La scherpada di Ponzano Superiore

Scherpada di Ponzano Superiore

E voi direte “che roba è la scherpada?” E’ un piatto tipico della tradizione di Ponzano Superiore, un piccolo paese nel comune di Santo Stefano Magra, non lontano da casa mia.

La scherpada è una torta salata composta da due sfoglie sottili di pasta a base di farina e acqua, ripiena di bietole, zucca e formaggi. Cotta in testi di terracotta viene poi condita con olio extravergine di oliva e una spolverata di parmigiano grattugiato. Solitamente viene preparata d’inverno, proprio perché la cottura nei testi avviene scaldandoli nel focolare ma qui in estate, c’è una sagra a lei dedicata e quindi diventa un piatto da ogni stagione!

Io l’adoro nella sua semplicità e non è tanto distante dalla “cugina”scarpazza della Lunigiana, anche se nella scherpada non c’è traccia di uova.

Ho effettuato qualche modifica rispetto alla ricetta originale e dovuta alla stagione. La ricetta prevedeva la zucca e i porri ma io non avevo più nemmeno una delle mie buonissime zucche quindi ho ripiegato sulle zucchine e al posto dei porri ho utilizzato dei cipollini, la bietola per fortuna ce l’avevo! ;-p

Dico ricetta originale perché chiedendo e guardando qua e la, quella che viene fuori con le stesse identiche dosi è sempre la stessa, salvo per la versione che potete trovare nel libro Cucina e salute con le erbe della Lunigiana”.

Con queste dosi si ottengono circa 8 scherpade. Non accendendo il camino di questa stagione, per una cottura ottimale vi consiglio la padella di ghisa se l’avete. Vi avevo già parlato delle sue fantastiche caratteristiche in questo post. Se non l’avete utilizzate una normale padella antiaderente, senza ungerla.

Preparazione della scherpada di Ponzano

Ingredienti per la sfoglia della scherpada:

  • 600g farina 0
  • acqua q.b
  • sale q.b.

Ingredienti per il ripieno della scherpada:

  • 1kg bietole
  • 300g zucchine (tradizionalmente zucca)
  • 3 cipollini (tradizionalmente porri)
  • 100g parmigiano grattugiato
  • 100g mollica di pane (anche raffermo)
  • olio extravergine d’oliva q.b.
  • sale q.b.

Per prima cosa preparare la sfoglia.

Impastare la farina con il sale e tanta acqua quanto basta ad ottenere un impasto morbido. Formare un panetto, coprire con un canovaccio e tenere da parte fino al momento dell’uso.

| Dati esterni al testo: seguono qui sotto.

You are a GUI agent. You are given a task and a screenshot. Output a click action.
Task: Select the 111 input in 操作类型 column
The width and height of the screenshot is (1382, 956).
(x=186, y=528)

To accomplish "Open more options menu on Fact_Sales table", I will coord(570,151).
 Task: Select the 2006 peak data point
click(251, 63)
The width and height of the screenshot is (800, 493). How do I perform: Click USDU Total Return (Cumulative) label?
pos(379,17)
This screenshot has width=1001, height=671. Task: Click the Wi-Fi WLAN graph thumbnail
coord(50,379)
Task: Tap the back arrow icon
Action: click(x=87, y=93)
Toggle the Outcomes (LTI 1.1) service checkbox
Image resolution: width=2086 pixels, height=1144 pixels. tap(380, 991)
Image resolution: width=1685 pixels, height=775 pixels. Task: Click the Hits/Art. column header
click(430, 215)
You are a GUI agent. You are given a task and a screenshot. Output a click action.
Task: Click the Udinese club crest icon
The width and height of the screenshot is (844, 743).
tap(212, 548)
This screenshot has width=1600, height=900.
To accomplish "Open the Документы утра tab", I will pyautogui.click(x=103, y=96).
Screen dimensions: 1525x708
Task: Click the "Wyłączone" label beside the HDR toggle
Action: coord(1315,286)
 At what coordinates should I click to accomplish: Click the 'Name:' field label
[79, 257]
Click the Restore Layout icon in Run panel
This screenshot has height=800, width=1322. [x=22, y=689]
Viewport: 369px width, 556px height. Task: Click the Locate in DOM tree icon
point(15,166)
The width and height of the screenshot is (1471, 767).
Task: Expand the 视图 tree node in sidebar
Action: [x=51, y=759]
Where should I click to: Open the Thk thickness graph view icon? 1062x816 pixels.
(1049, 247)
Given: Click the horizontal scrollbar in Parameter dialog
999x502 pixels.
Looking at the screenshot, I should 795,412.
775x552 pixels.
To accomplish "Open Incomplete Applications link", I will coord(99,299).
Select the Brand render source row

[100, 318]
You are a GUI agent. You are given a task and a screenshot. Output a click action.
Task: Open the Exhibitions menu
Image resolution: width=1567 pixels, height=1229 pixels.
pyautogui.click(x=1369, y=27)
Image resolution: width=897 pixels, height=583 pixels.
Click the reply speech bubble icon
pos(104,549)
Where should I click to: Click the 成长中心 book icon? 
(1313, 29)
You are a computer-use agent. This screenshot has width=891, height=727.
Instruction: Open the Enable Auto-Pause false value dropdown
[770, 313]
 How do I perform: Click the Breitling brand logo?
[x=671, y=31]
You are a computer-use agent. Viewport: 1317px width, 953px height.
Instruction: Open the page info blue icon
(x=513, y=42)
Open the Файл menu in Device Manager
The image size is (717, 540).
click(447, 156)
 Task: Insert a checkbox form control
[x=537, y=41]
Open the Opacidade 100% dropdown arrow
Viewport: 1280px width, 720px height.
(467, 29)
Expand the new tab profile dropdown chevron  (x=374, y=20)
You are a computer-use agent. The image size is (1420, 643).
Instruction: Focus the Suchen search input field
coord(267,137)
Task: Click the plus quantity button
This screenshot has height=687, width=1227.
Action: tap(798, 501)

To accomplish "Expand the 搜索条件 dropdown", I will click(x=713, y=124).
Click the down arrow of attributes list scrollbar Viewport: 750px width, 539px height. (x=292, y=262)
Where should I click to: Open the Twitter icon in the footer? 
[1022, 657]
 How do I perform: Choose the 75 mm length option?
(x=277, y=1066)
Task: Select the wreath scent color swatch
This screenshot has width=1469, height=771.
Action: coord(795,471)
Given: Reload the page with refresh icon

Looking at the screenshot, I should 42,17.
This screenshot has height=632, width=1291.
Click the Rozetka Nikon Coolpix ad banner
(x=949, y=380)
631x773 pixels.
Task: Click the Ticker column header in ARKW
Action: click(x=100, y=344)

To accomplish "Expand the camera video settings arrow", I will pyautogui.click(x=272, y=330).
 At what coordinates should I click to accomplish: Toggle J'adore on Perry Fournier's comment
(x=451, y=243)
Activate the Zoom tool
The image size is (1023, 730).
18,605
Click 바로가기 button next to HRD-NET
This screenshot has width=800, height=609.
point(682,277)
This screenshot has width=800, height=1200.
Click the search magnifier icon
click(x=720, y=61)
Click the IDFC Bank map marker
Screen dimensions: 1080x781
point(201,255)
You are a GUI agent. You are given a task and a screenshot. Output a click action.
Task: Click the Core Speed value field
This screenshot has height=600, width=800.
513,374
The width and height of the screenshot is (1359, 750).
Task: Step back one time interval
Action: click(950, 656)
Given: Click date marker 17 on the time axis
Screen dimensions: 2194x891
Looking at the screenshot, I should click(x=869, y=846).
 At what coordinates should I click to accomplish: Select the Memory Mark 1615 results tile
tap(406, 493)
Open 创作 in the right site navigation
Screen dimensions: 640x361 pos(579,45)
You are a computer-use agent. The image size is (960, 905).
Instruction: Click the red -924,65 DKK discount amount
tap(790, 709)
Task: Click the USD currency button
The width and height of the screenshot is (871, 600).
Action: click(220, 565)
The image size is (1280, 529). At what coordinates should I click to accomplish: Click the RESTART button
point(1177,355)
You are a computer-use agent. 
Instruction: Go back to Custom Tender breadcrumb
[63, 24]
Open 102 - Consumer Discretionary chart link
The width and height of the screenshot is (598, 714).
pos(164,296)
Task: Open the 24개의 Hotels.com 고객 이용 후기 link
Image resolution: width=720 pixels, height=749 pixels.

Bollire le bietole in acqua salata con le zucchine, una volta pronte scolare bene, deve restare meno acqua possibile. Io solitamente le metto in un colino e lascio che perdano acqua da sole senza strizzarle troppo.

Una volta pronte tritare finemente a coltello o con la mezzaluna, niente mixer!

In una padella capiente versare un pò di olio d’oliva ed aggiungere i cipollini tagliati a rondelle, fare soffriggere poi aggiungere il trito di verdure e la mollica di pane precedentemente ammollata nell’acqua, unire anche il formaggio. Amalgamare bene il tutto e regolare di sale.

A questo punto stendere la pasta finemente, ricavare dei dischi della grandezza di un piatto, stendere un pò di ripieno su di uno e ricoprire con l’altro, pizzicare bene i bordi per chiudere.

Io ho poi rifilato con una rotella per sigillare ulteriormente.

Cuocere le scherpade sui testi o su di una padella di ghisa bollente, da un lato e dall’altro. Bastano pochissimi minuti, la pasta resta bianca con le piccole “bruciature” tipiche della cottura al testo.

Servire calde condite con olio extravergine di oliva e abbondante parmigiano. Naturalmente si possono gustare anche fredde come spuntino o per una gita fuori porta ma mangiate come vuole la tradizione sono davvero eccezionali.

Se vi capita di passare da queste parti, non vi perdete la sagra che si tiene a fine agosto nel paese di Ponzano Superiore.